На другом конце политического спектра эта же культура вызывает отторжение. Известный историк и журналист Том Сегев, комментируя электоральный успех Либермана, сказал мне буквально следующее: С нас предостаточно русской политической ментальности с ее культом сильной личности, эта культура несет сюда расизм и ксенофобию.

На самом деле Израиль уже видел политиков куда более правых, чем Либерман, а русские израильтяне – не самые большие экстремисты. Речь идет всего лишь о стилистике, о способе выражения, о лексиконе. Почему этот лексикон наводит такой ужас на журналистов нашей элитарной газеты, хотя их собственный лексикон уже обогатился такими выражениями, как либермания и либерманизм?

И почему этот лексикон импонирует многим молодым израильтянам?

Фактически, русский лексикон Либермана возвращает их к израильским корням. В этом плане русский Либерман отражает типично сабрский характер, который подвергается ломке, перевоспитанию и, в сущности, насилию со стороны вестернизированной элиты, которая хочет быть принята в приличном обществе и посему перевела на иврит политкорректный "новояз", на котором говорит Старший Брат.

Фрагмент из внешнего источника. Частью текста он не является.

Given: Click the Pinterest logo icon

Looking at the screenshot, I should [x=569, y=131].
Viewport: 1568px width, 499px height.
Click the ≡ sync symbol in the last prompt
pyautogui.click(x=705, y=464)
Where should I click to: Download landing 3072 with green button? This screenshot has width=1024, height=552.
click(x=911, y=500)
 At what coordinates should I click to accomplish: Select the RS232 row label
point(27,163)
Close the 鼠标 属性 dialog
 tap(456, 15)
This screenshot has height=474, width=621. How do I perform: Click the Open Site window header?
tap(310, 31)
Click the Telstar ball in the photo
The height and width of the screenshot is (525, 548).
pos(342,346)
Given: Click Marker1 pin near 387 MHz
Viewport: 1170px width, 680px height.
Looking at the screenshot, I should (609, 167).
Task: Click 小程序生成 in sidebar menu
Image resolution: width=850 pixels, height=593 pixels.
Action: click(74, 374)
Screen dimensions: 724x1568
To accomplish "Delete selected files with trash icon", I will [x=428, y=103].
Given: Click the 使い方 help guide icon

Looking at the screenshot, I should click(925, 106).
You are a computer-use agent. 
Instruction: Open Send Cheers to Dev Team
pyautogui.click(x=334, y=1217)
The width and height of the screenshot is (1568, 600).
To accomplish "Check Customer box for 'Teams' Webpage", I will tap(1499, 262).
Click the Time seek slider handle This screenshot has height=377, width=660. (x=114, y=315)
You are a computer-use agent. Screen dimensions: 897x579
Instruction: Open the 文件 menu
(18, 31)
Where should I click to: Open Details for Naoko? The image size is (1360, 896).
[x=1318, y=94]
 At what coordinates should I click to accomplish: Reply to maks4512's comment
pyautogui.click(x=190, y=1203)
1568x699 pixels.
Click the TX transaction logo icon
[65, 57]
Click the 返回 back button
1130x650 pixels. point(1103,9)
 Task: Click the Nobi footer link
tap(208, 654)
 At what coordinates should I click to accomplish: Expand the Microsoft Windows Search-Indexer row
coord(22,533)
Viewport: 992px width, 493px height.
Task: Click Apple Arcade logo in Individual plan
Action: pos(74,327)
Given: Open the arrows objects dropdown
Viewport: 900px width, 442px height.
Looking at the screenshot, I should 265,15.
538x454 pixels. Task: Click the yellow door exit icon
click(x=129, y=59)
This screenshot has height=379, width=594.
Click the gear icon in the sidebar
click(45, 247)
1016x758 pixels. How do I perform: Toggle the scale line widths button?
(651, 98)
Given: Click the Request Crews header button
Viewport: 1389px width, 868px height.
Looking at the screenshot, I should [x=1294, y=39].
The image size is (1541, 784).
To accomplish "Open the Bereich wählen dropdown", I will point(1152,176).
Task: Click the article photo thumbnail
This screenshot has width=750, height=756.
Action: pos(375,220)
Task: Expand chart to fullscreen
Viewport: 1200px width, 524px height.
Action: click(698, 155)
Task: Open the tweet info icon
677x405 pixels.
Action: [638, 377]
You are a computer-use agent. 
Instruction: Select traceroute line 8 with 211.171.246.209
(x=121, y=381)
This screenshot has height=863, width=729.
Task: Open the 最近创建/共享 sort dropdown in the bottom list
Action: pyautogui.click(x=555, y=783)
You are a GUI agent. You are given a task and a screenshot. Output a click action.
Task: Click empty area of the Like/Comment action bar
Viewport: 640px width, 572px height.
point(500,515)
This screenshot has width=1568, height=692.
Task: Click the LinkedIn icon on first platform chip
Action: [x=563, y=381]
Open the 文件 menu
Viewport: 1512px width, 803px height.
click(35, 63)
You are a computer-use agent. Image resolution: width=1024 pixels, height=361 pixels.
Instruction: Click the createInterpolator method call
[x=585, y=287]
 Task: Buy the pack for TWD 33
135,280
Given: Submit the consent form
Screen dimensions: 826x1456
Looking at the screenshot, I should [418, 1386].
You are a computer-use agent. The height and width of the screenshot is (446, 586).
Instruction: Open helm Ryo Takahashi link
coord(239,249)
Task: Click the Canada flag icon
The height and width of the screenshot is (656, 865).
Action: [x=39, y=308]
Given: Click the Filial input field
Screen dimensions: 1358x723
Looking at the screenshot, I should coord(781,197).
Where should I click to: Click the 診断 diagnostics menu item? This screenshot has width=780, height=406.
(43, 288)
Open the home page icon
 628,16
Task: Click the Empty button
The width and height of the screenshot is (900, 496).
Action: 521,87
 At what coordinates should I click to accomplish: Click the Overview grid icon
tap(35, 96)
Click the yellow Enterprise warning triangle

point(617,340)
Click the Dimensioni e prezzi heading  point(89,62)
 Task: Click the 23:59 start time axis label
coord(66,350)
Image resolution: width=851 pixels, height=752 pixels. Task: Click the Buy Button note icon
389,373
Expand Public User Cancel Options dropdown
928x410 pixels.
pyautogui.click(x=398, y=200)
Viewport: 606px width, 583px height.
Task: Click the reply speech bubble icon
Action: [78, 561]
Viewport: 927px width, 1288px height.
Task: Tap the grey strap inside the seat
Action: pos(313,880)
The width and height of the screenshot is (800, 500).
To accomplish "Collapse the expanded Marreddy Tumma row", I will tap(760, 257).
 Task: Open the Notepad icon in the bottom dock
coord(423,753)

Народу, видимо, осточертели чересчур заботливые менторы, создавшие постсионистский новояз, и сам этот новояз с его набившими оскомину клише типа территории в обмен на мир, мирный процесс, два государства для двух народов, жертвы мира, болезненные уступки и весь этот джаз.

Еще больше, чем собственные менторы, израильтянам осточертели менторы западные. И гораздо больше, чем арабы, им осточертели их западные защитники – с их патернализмом, с их демонстрациями, с их NGO, с их Си-Эн-Эн, с их интеллектуалами, их дипломатами и их профессорами.

Немудрено, что они мечтают, как кто-то поднимется на международную трибуну и скажет им всем на чистом иврите – леху кибенимат.

Кто, если не мы, сделает народу этот подарок?